# Flying Rollers



## Roller mike (Aug 5, 2009)

Having trouble getting my rollers to fly, they make a short circle then right back on the loft, its a mixture of young and old birds. the first time i flew them they did fine, in fact two of them stayed out all night, but they flew really hard for about 30 minutes. Any advice


----------



## outcold00 (Aug 6, 2007)

They could be molting.


----------



## Roller mike (Aug 5, 2009)

yes they are molting. thank you!!


----------



## outcold00 (Aug 6, 2007)

My birds are almost done. Make sure you offer them baths and plenty of protein.
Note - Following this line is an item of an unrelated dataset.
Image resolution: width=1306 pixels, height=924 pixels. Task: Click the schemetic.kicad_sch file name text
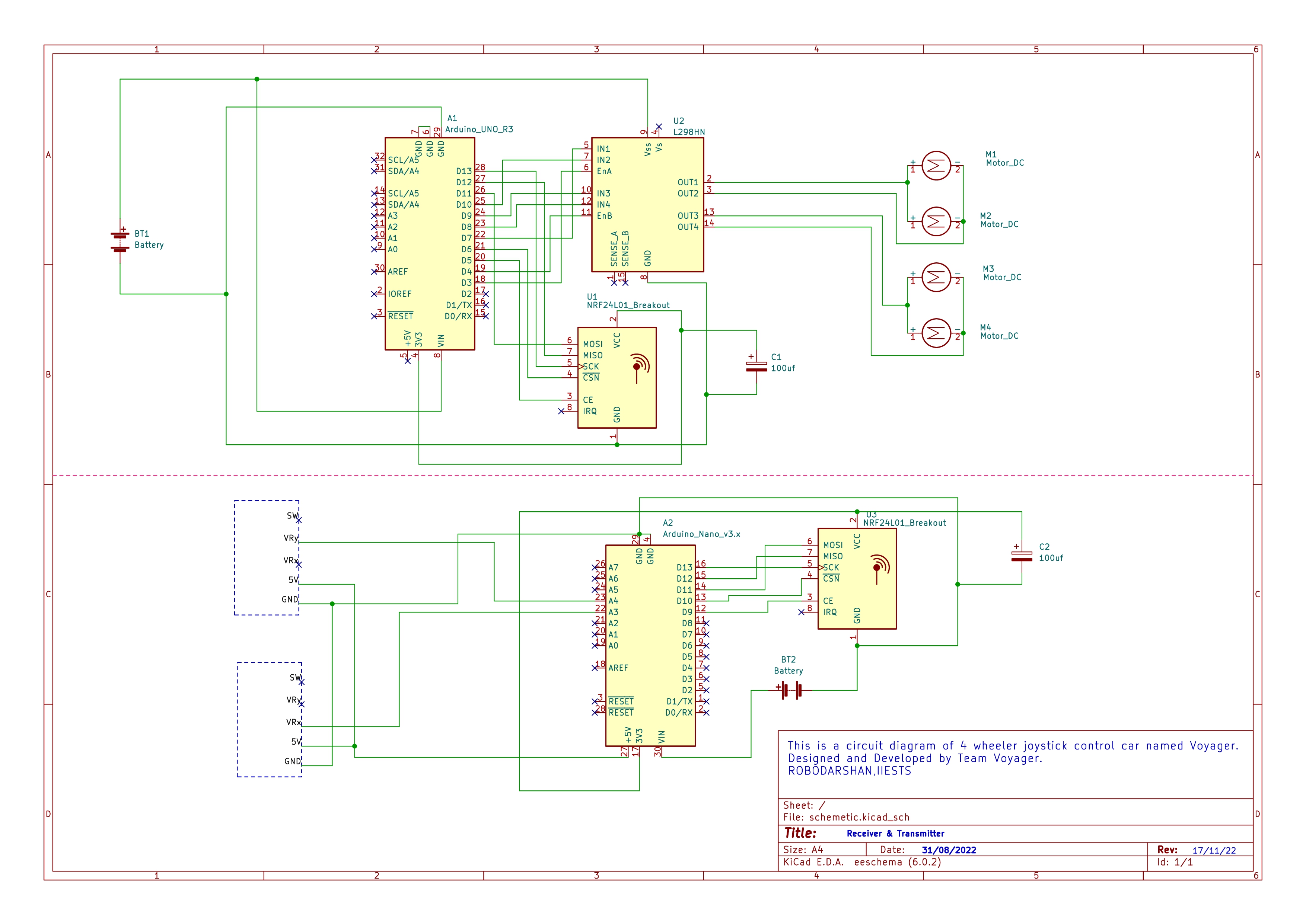[859, 817]
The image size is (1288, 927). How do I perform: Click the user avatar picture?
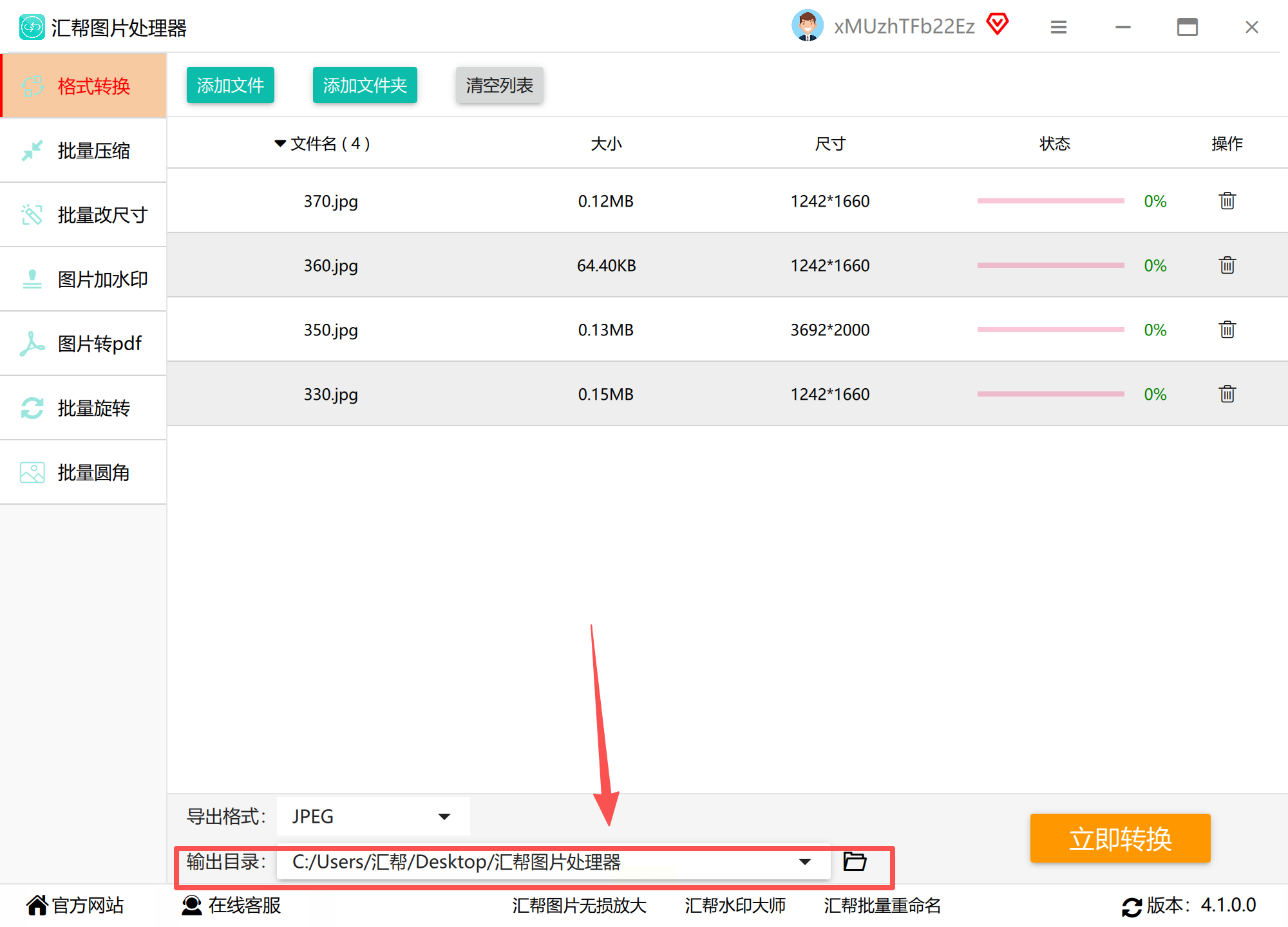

In a couple of weeks they will be ready for some rolling.


----------



## Roller mike (Aug 5, 2009)

They get a bath every day, they love it! they are going thru a major molt, alot of tail and wing feathers gone today.


----------



## Tim's Tumblers (Aug 5, 2009)

Have you flown your Rollers latley ??


----------



## Roller mike (Aug 5, 2009)

No, they still have alot of pin feathers.


----------



## Guest (Sep 6, 2009)

if they are old enuf to be on the floor on their own now would be a great time to get them used to trap training and out where they can get a lay of their surroundings too


----------



## Roller mike (Aug 5, 2009)

I have had them for awhile, some are old birds, they just have alot of pin feathers from the moult, and some are nesting, a little more trap traing for the ones that are not nesting wont hurt, thanks for the idea.


----------



## Guest (Sep 6, 2009)

oh ok moulting pin feathers lol thought we was talking about some youngins.. sorry


----------



## Roller mike (Aug 5, 2009)

No y/bs yet, they are on the way now, i will post pics when they hatch.


----------



## Guest (Sep 6, 2009)

sounds great to me ,cant wait


----------